Planning your wedding involves (deep breath): sending the invitations, ordering your dress, hiring the venue, commissioning the cake, booking the photographer, choosing the menu… and the list goes on. There’s no getting away from it – wedmin is basically a whole bunch of tasks that need to be done in a certain order and by a certain time. It can feel like a full-time job (albeit a pretty fun one), so how to keep on top of everything without your very own bridal PA?

Ace it: This is another area where a spreadsheet or tracking app won’t go amiss. But first, make a note of these rules of thumb: invites should be sent out six to eight weeks in advance of the wedding (don’t feel pressured to have traditional paper invitations – there are plenty of cool paperless ones available online, and it’s also acceptable to ask for RSVPs to be emailed to you). Wedding dresses and cakes can take months to be made and delivered (check with your boutique/designer/cake maker), whilst venues and photographers can get booked up years in advance – so make these a priority. Contact all your suppliers as soon as possible to find out exactly how much time they need to process orders, and check in with them regularly to make sure everything is on schedule.

Tip: if this all seems overwhelming, ask your maid of honour or best man to help keep track of everything – that’s what they’re there for!

The crafting

From paper blooms to bunting, flower crowns to handmade stationery, there are a billion ways to personalise your wedding with DIY touches (see some of our favourite wedding DIY ideas) and sometimes, that’s the problem! It’s easy to get carried away (whether for budget reasons or because you love the idea of putting your own stamp on your day) and decide you’ll cut, fold and glue every element of your decor yourself. Cue last-minute panics in a puddle of glue.

Ace it: Be realistic about what you can achieve, delegate tasks to creative bridesmaids or family members, and if you’re not at all crafty, delegate the whole lot! And if you do want to literally Do It (All) Yourself, make sure you leave plenty of time. A little bit each weekend is a much healthier option than pulling an all-nighter two days before the wedding and having nightmares about glitter.

Stavros Lykakis

The choices

Sometimes, the hardest part about creating your dream wedding isn’t finding exactly the gown/tableware/decor you want… it’s deciding between the three (or thirty) options that are all making your pulse race. However decisive you are in ‘real life’, wedding planning is a whole new ball game – after all, you don’t get multiple shots at this and you want every element of your day to be just right. And whether it’s a gown, a cake or a marching band, chances are, as soon as you put down that deposit, you’ll see something ‘better’ on Instagram. Curses.

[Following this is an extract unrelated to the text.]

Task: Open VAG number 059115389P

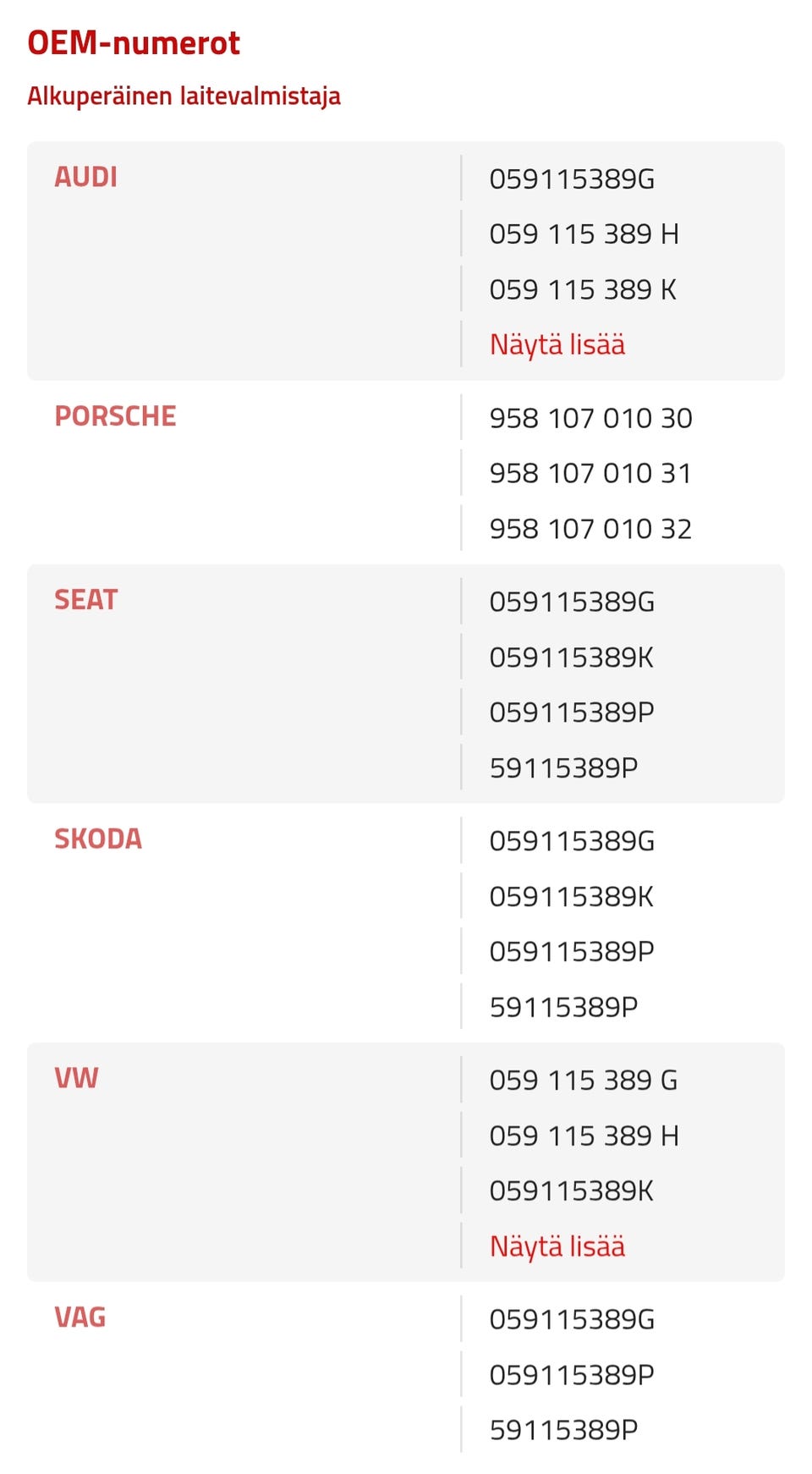Action: coord(572,1375)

Ace it: When it comes to dealing with choice overload, it’s important to trust your instincts. It’s fine to ask for others’ opinions and to take them on board, but deep down you know what’s right for you, so don’t put every decision out to a committee vote. Sure, your best friend and that Insta influencer might look great in strapless wedding dresses – but if you always imagined yourself in sleeves, don’t be swayed! And remember that there’s more than one route to ‘perfect’ – and whatever choices you make will be the right ones for you (plus, nobody will know what the alternatives were! Your guests will be too busy ooh-ing over your foliage arch to wonder whether you’re regretting not choosing a flower wall – so why torture yourself?). Once you’re at your chosen venue, in your chosen dress, surrounded by the people you love and preparing to marry the person you’ve chosen out of EVERYONE IN THE WORLD, you won’t give the other options another thought.